Segala puji hanya milik Allah, semoga Allah memberi salam dan bershalawat atas Rasulullah, juga atas keluarga dan para sahabat beliau.
Amma ba’du.
Ulama dalam masalah ini memiliki beberapa pendapat, dan yang menjadi inti dari permasalahan adalah ketika seseorang tidak mampu untuk memilih yang rajih dengan langkah apapun dari metode tarjih yang ada, seperti memperhatikan kondisi dalil-dalilnya, atau melalui pengamatan kondisi mufti dari tingkat keilmuan, wara’ (kehati-hatian) atau lainnya. Intinya pendapat para ulama dalam masalah ini ada tiga pendapat :
Pertama : Memilih yang paling berat.
Kedua : Memilih yang paling ringan.
Ketiga : Bebas memilih satu dari dua pendapat yang ada, atau satu dari beberapa pendapat yang ada.
Dan yang jelas bagiku adalah jika permasalahannya sebagaimana tersebut, maka seorang awam memilih yang paling ringan dari pendapat yang ada; karena hal ini termasuk dari maksud dari syariat, Allah Ta’ala berfirman:
﴿يُرِيدُ اللَّهُ بِكُمُ الْيُسْرَ وَلا يُرِيدُ بِكُمُ الْعُسْرَ﴾ (البقرة: 185)
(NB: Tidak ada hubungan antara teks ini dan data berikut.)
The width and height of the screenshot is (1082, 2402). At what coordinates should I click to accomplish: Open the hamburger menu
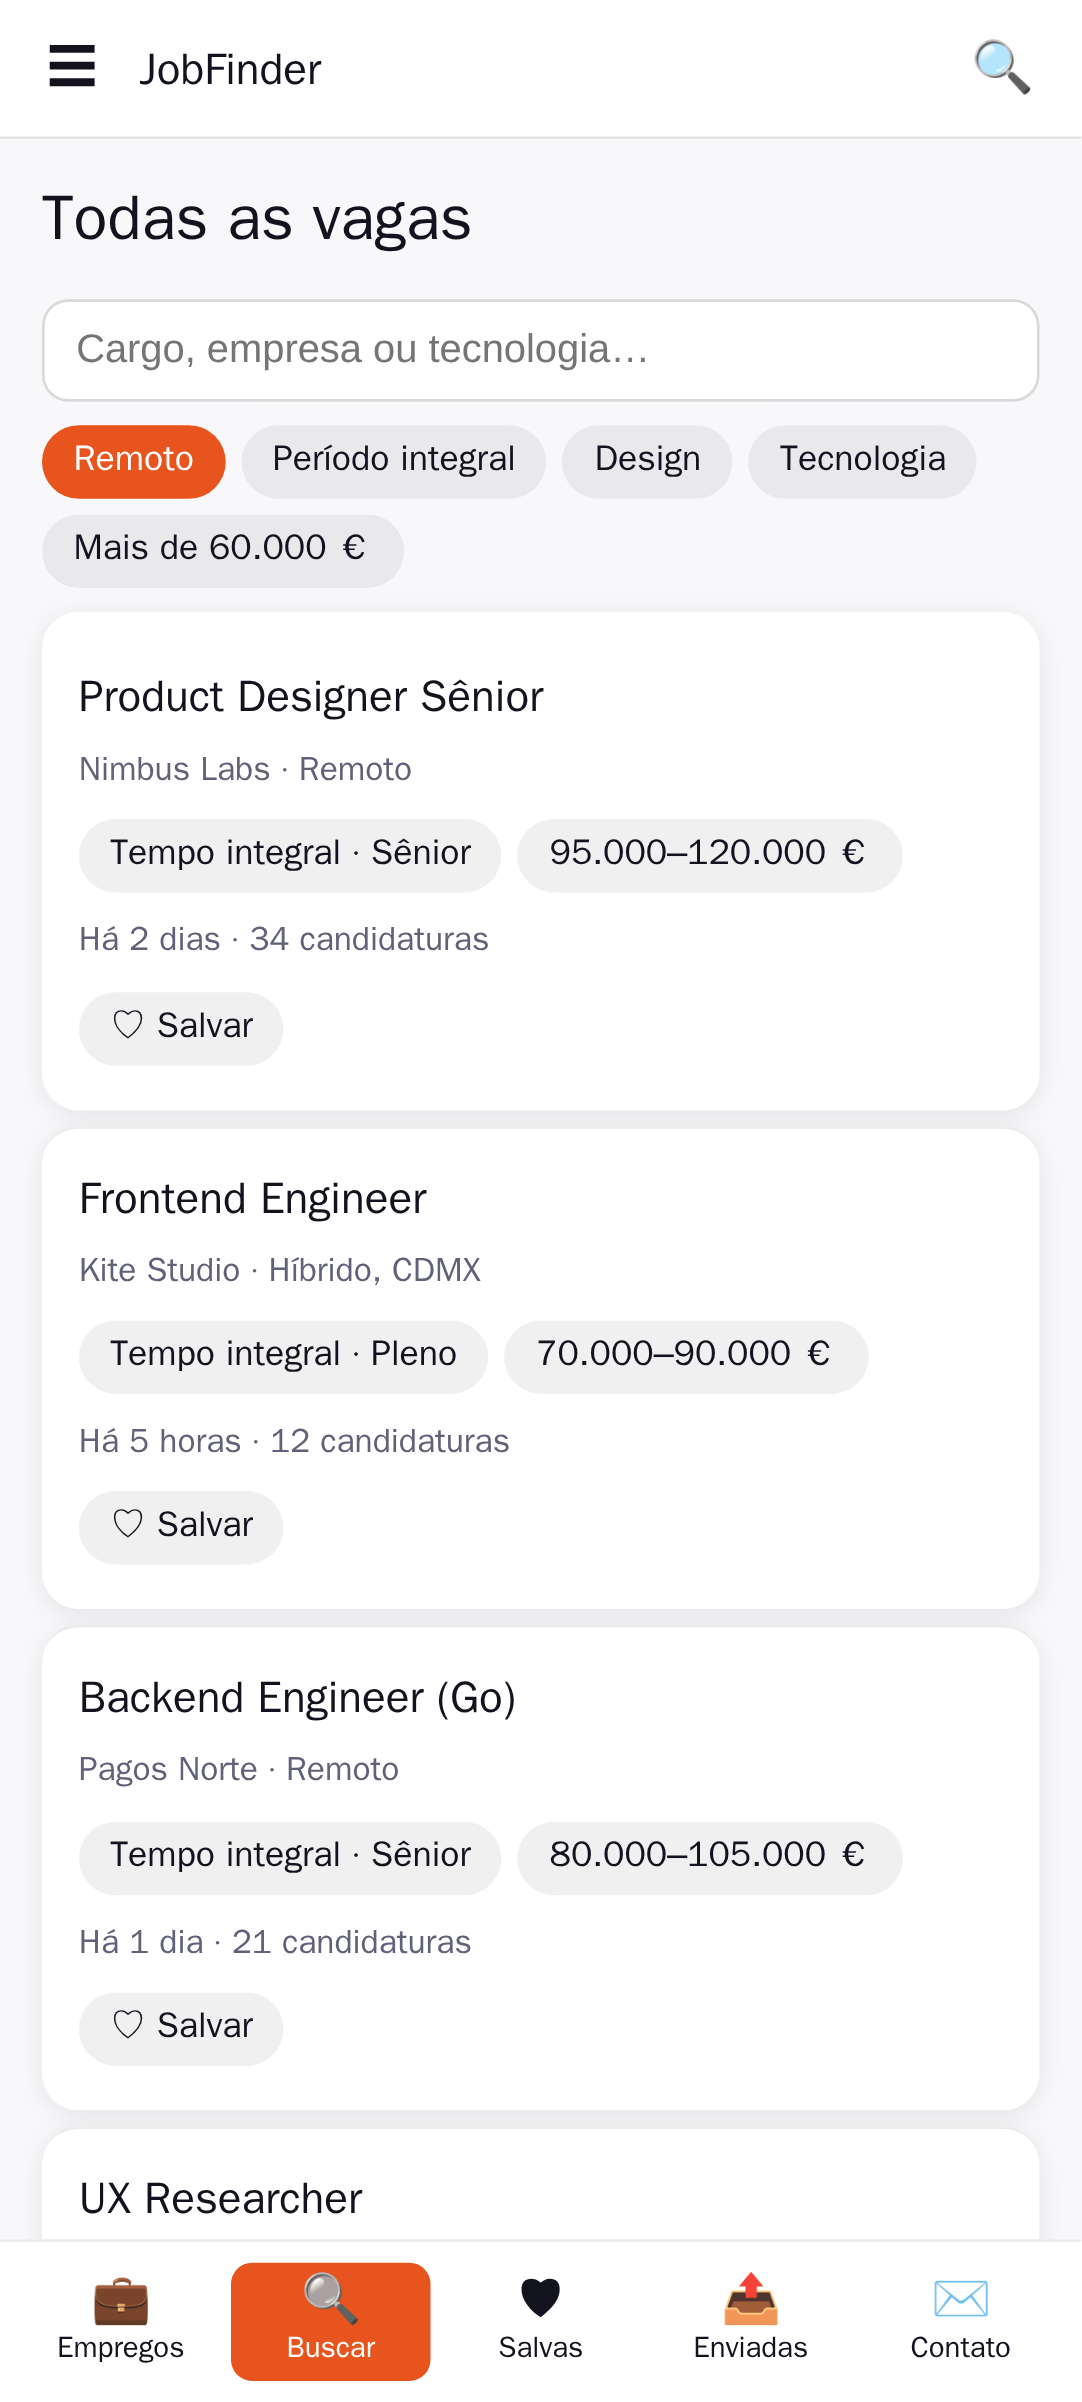[72, 67]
Artinya :”Allah menghendaki kemudahan bagimu, dan tidak menghendaki kesukaran bagimu” Al-Baqarah:185.
Dan Nabi shallallahu alaihi wasallam bersabda:
((بُعِثْتُ بِالْحَنِيْفِيَّةِ السَّمْحَةِ))
Artinya :”Aku diutus denganhanifiah (tauhid) dan samhah (toleransi)”. Sebagaimana tertera pada Musnad Al-Imam Ahmad dari hadits Aisyah –semoga Allah meridlainya- dengan sanad la ba’sa bih (tidak mengapa). Dan juga dalam Musnad dengan sanad yang shahih, haditsnya orang badui yang tidak diberi nama, bahwa dia mendengar Nabi shallallahu alaihi wasallam bersabda:
((خَيْرُ دِيْنِكُمْ أَيْسَرُهُ))
Artinya :”Sebaik-baik agama kalian adalah yang paling mudah”. Sebagaimana tidaklah Nabi shallallahu alaihii wasallam diberi dua pilihan melainkan lebih memilih yang paling ringan dari keduanya, seperti tertera dalam riwayat Ash-shahihain dari hadits Aisyah.
Namun perlu diperhatikan bahwa hal ini ketika dia tahu dua pendapat dari ahli ilmu dan dia tidak mampu untuk memilih yang rajih dari keduanya dengan langkah apapun dari langkah-langkah tarjih, sebagaimana telah kami sebutkan; hal yang demikian agar tidak terjatuh dalam masalah tatabbu’ ar-rukhosh (hanya mengikut-ikuti keringanan saja), yang mana para ahli ilmu telah ijma’ akan ketidakbolehannya, bahkan yang wajib adalah mengikuti kebenaran sesuai dengan kemampuan. Wallahu a’lam.